Monitoring and logging Part 4 - Prometheus and Grafana

You will need to have prometheus and grafana installed before you can proceed with this section.

You can follow the Prometheus and Grafana sections to get the steps to install both of these.

You can also use Amazon Managed Service for Prometheus and Amazon Managed Service for Grafana.
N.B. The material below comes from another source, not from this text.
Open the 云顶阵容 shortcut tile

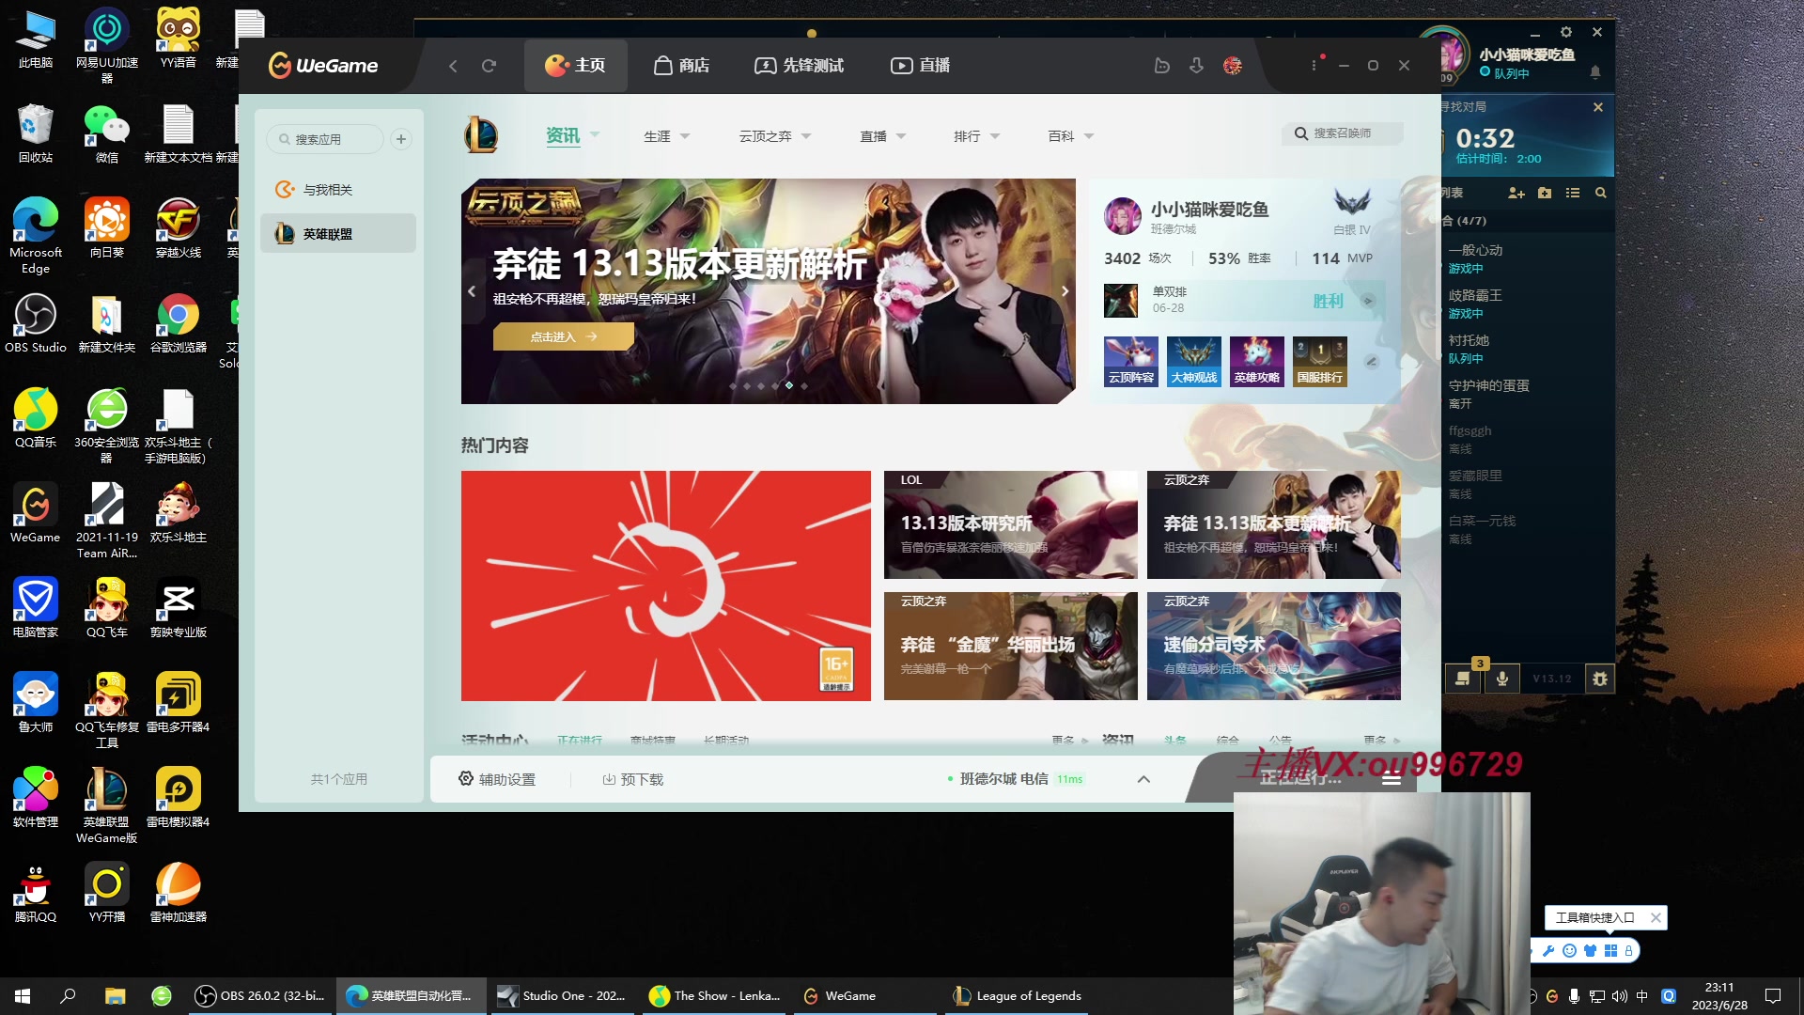pos(1130,361)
In order to get started with these, follow the official docs for AMP and AMG.

Once you have Prometheus and Grafana isntalled, head over to grafana.

Import the dashboard 11674.

Now run the below job:

aws emr-containers start-job-run \
  --virtual-cluster-id=${VIRTUAL_CLUSTER_ID} \
  --name=pi-2 \
  --execution-role-arn=${EMR_ROLE_ARN} \
  --release-label=emr-6.2.0-latest \
  --job-driver='{
    "sparkSubmitJobDriver": {
      "entryPoint": "local:///usr/lib/spark/examples/src/main/python/pi.py",
      "sparkSubmitParameters": "--conf spark.executor.instances=2 --conf spark.executor.memory=2G --conf spark.executor.cores=2 --conf spark.driver.cores=1"
    }
  }'

Once the job is started, head over to the dashboard and select the namespace spark as shown below.

EMR on EKS cloudwatch logs

You will be able to see the resource utilization by spark for running your job.